*** MATERIAL SUPPLIED ***
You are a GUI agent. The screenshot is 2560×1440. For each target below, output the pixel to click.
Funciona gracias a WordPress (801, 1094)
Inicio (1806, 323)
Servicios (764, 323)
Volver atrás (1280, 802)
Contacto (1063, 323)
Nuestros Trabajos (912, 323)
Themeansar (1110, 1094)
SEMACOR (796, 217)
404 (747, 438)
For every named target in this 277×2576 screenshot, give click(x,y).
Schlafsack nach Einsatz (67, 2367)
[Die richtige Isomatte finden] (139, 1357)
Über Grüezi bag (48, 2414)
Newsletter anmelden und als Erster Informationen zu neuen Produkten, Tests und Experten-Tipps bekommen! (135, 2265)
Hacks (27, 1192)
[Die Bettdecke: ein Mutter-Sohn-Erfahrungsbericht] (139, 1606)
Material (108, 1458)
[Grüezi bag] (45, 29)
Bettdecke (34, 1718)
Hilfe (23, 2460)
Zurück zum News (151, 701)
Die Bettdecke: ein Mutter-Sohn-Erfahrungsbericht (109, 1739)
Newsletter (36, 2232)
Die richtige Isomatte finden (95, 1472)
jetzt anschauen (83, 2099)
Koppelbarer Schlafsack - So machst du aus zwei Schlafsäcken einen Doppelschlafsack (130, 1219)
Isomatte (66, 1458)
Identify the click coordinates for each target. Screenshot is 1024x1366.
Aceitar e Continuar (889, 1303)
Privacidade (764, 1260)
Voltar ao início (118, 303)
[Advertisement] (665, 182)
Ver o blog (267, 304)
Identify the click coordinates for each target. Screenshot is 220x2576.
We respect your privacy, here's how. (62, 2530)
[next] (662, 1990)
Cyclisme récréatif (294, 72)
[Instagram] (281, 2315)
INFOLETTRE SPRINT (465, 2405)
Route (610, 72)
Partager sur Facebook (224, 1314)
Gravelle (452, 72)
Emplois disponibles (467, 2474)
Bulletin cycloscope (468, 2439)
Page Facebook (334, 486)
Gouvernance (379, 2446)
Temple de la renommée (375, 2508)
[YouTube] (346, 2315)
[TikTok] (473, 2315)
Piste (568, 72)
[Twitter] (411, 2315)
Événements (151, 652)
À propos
***
AIM OF THE EXERCISE: Output nothing but the lines from the one with "Nuestros Trabajos (912, 323)" through the last line above, each exactly as it stands.

EXPECTED ANSWER:
Nuestros Trabajos (912, 323)
Themeansar (1110, 1094)
SEMACOR (796, 217)
404 (747, 438)
For every named target in this 277×2576 screenshot, give click(x,y).
Schlafsack nach Einsatz (67, 2367)
[Die richtige Isomatte finden] (139, 1357)
Über Grüezi bag (48, 2414)
Newsletter anmelden und als Erster Informationen zu neuen Produkten, Tests und Experten-Tipps bekommen! (135, 2265)
Hacks (27, 1192)
[Die Bettdecke: ein Mutter-Sohn-Erfahrungsbericht] (139, 1606)
Material (108, 1458)
[Grüezi bag] (45, 29)
Bettdecke (34, 1718)
Hilfe (23, 2460)
Zurück zum News (151, 701)
Die Bettdecke: ein Mutter-Sohn-Erfahrungsbericht (109, 1739)
Newsletter (36, 2232)
Die richtige Isomatte finden (95, 1472)
jetzt anschauen (83, 2099)
Koppelbarer Schlafsack - So machst du aus zwei Schlafsäcken einen Doppelschlafsack (130, 1219)
Isomatte (66, 1458)
Identify the click coordinates for each target. Screenshot is 1024x1366.
Aceitar e Continuar (889, 1303)
Privacidade (764, 1260)
Voltar ao início (118, 303)
[Advertisement] (665, 182)
Ver o blog (267, 304)
Identify the click coordinates for each target. Screenshot is 220x2576.
We respect your privacy, here's how. (62, 2530)
[next] (662, 1990)
Cyclisme récréatif (294, 72)
[Instagram] (281, 2315)
INFOLETTRE SPRINT (465, 2405)
Route (610, 72)
Partager sur Facebook (224, 1314)
Gravelle (452, 72)
Emplois disponibles (467, 2474)
Bulletin cycloscope (468, 2439)
Page Facebook (334, 486)
Gouvernance (379, 2446)
Temple de la renommée (375, 2508)
[YouTube] (346, 2315)
[TikTok] (473, 2315)
Piste (568, 72)
[Twitter] (411, 2315)
Événements (151, 652)
À propos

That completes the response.